Monday, January 19, 2009

Bi biyografi okudum...

Her aksam isten cikip eve gelirken diyorum ki tamam bu aksam yazcam bloga sonra ne oluyor bilmiyorum yataga giderken diyorum ki neyse yarin aksam yazarim gunler bitmiyor ya, ama ben hep bole diye diye bitti gunler...
Bi biyografi okudum hayatimi degistirdi diyecegimi bekliyorsaniz yaniliyorsunuz. zaten kiminkini okudugumu soylesem degismeyecegini sizde anlarsiniz. Madam Curieyi okudum aman dedim ne guzel seyler yapmis vatanin askina buldugu maddeye polonyum bile demis, akilli kadinmis sorbonne da kursuye cikan ilk kadin profesor olmus diye etkilendim, nobelini okuyunca bi kere daha icimden offf ya ne basarili kadinlar var diyip sevindim ama ben niye ole deilim diye yerinmedim.. hayir nereye yerincem ki zaten polonyum, radyum bulunmus kimya dersini alan herkese kabus olan periyodik cetvel tamanlanmis ben zaten simdi bi madde bulsam nereye konacak o cetvelde. o cetvel bole kendi halinde birer basinda hidrojen ve helyum cikintilariyla bi tarafta asal gazlari, diger tarafta halojenleri ve alkali metalleriyle zaten olmus bitmis birseydir, benim olasi maddeme cetvelde yer bile yok su anda.
Sizde okuyun eger cok etkilenirseniz; hepimiz birer madde bulup cetvelin sag alt bosluguna civanin altindan radonun altina kadar bisiler ekleyebiliriz, ya da daha cok element bulursak bence direk o aykiri iki siralik diziye ucuncuyu ekleriz...

Friday, January 2, 2009

Yeni yil, yeni beklentiler, yeni kararlar...
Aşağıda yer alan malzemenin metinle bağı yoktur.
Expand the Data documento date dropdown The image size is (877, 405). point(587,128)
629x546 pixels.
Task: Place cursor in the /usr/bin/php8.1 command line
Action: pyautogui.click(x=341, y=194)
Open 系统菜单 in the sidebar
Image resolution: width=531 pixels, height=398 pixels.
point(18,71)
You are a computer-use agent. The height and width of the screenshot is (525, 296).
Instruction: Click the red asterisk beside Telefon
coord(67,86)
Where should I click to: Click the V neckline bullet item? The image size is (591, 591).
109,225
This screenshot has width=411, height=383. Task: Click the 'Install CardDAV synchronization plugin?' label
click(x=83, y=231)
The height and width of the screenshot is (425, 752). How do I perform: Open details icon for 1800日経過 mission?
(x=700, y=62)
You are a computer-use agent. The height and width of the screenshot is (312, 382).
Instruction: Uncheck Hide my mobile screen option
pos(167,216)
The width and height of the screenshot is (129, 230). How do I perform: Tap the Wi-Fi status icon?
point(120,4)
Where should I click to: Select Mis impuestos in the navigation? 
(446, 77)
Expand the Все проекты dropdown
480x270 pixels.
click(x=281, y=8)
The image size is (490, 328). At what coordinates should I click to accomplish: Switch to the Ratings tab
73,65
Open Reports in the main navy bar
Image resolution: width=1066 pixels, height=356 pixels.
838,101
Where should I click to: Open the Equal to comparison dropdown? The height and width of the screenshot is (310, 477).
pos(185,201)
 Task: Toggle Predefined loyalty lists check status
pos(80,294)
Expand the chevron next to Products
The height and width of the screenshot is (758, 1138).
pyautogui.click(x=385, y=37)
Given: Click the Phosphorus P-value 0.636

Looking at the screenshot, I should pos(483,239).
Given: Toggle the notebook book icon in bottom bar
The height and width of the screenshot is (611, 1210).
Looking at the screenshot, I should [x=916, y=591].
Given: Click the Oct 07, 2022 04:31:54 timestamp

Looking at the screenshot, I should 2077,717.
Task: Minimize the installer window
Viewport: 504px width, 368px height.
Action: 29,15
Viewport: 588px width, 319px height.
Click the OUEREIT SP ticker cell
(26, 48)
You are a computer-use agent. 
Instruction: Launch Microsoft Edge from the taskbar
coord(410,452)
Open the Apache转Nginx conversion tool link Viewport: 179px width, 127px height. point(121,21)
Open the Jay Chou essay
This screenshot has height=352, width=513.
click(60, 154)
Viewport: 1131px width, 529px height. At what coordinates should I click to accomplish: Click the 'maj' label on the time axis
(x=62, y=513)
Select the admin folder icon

Bitti gitti koca bi sene, daha gecen senenin basinda aldigim kararlarin bi kismini yerine getiremeden, bu yeni yila her insan gibi ben de bi baska set yeni kararlarla girdim hadi hayirlisi. 2009un sonunda yazarim neleri yapabildigimi neleri yapamadigimi. bi bana mi bole geliyor yoksa okul bitip is hayatina girdikten sonra gunler mi kisaldi nedir ne cabucak geciyor seneler daha ben hic birseye alisip sindiremeden yilbasi kutlamalarinda buluyorum kendimi. yilbasi kutlamasi dedigim seylerde yanlis anlasilmasin bi turlu kabullenemedigim birseydir benim sene icinde giris ucreti odemeden girilen mekanlara 31 Aralik gecesi bi suru para verip girmek, ya da otellerde yilbasi merasimlerine katilmak.. hayir zaten o sikinti katilmakla sona ermiyor ki masadakilerle tanis olmak gerekiyor gunler oncesinden reservasyon yapiliyor ve masanin kadinlari arasinda basliyor kiyasiya bi rekabet, ne giyecek saci nasil olacak, ayakkabisi nasil olacak cantasi nasil olacak derken yilbasi gecesi bi dolu stress dolu geceye donusuyor. ben yilbasi kutlamalarini aileyle yenilen yemek ve sonrasinda arkadaslarla bi arkadasin evinde toplasip tabu oynamak, tv izlemek, cekirdek citlemek ve azicik bisiler icmek icin uydurulmus gece olarak goruyorum, iyi de oluyor, hem hasret gideriyorum esle dostla hem de yiyip icip egleniyorum...
Simdi 2009 kararlarimdan en azindan birini soylemeyi kendime borc bildim blogumun siz sevgili ve nadide okuyuculari icin. Daha cok yazacagim ankaraya gelmeyi beklemeden hamburgdayken de yazmayi planladim. ama dedigim gibi her yilin basinda bi karar verilir ve yilin sonunda bi bakilir ki karar daha ocak ayinda unutulmus. umarim benim ki ole olmaz.

hepinize saglik mutluluk dolu bir sene diliyorum.